ФРАГМЕНТ ТЕКСТА =>
Найти тему
Архивариус Кот

«Тень чего-то прекрасного»

Прежде, чем продолжить рассказ о похоронах Пушкина, хочу остановиться на одном моменте, о котором мне упорно писали некоторые комментаторы, стремясь предъявить очередное обвинение Наталье Николаевне.

В одном из, простите, гнусненьких комментариев (везде орфографию и пунктуацию оставляю неизменной) читаю: «На второй день после смерти мужа ! Наталья Гончарова подает прошение на имя Николая I с просьбой остаться в Петербурге ( не ну чего бы не остаться, сезон ещё не кончен) на что Николай ( единственный здравомыслящий человек во всей этой истории) настоятельно рекомендует ей отбыть в деревню немедленно. Источник Бенкендорф. Но здесь есть интрига. После смерти поэта император приказал разобрать его архив и сжечь весь "компромат" чем и занимался Бенкендорф. НН удалили из Петербурга с такой поспешностью, что бы она не успела заполучить бумаги, которые можно выгодно для себя продать, а России нанести урон. НН хронически нуждалась в деньгах и культа из мужа не делала. А вот Николай I отлично понимал что такое Пушкин для России».

Не знаю, откуда почерпнуты все эти сведения, подчас заведомо ложные (архивом поэта, к примеру, вместе с В.А.Жуковским занимался Л.В.Дубельт). Но поражает, конечно, тот цинизм, с которым автор высказывания приписывает вдове поэта и стремление «России нанести урон» (чего не позволил «здравомыслящий» император). А ещё – рассуждение, почему хотела остаться в Петербурге, – простите, но так и хочется невежливо спросить: «По себе, что ли, судите?» И слова о «прошении» - как будто против вдовы поэта принимались какие-то репрессивные меры!

Другой комментатор дополняет: «Одно непонятно, как она собиралась продолжать жить в столице, если её нигде не принимали? Пушкин это предвидел, завещая ей уехать в деревню» (почему-то некоторые читатели упорно пишут про нежелание «принимать» всех подряд – от жён декабристов до Натали; и это тоже, естественно, чепуха).

ВОПРОСЫ ПО МАТЕРИАЛУ =>
**1)** Сократите абзац фрагмента текста, который начинается словами «Не знаю, откуда почерпнуты», и изложите его в виде списка. Основные факты нужно сохранить.
**2)** Что, по словам другого комментатора из фрагмента текста, Пушкин завещал жене?

ИСХОДНЫЕ ДАННЫЕ =>
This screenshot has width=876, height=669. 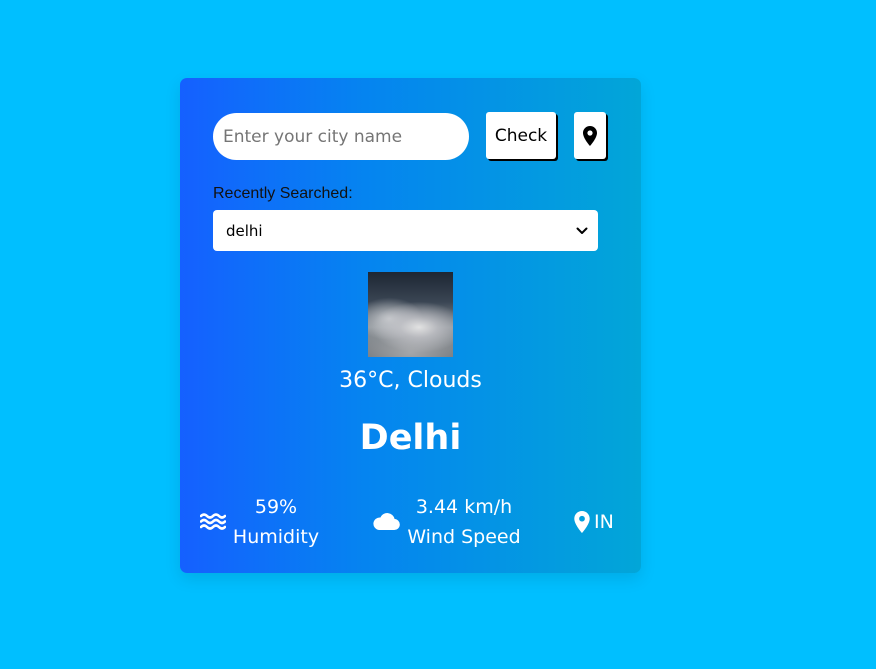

СПИСОК ОТВЕТОВ =>
**1)**
- Автор не знает, откуда взяты сведения комментатора, и считает некоторые из них заведомо ложными: архивом поэта вместе с В. А. Жуковским занимался Л. В. Дубельт.
- Автора поражает цинизм, с которым вдове поэта приписывают стремление «России нанести урон».
- Рассуждение о том, почему вдова хотела остаться в Петербурге, вызывает у автора желание спросить: «По себе, что ли, судите?»
- Слова о «прошении» звучат так, будто против вдовы поэта принимались репрессивные меры.

**2)** Пушкин завещал ей уехать в деревню.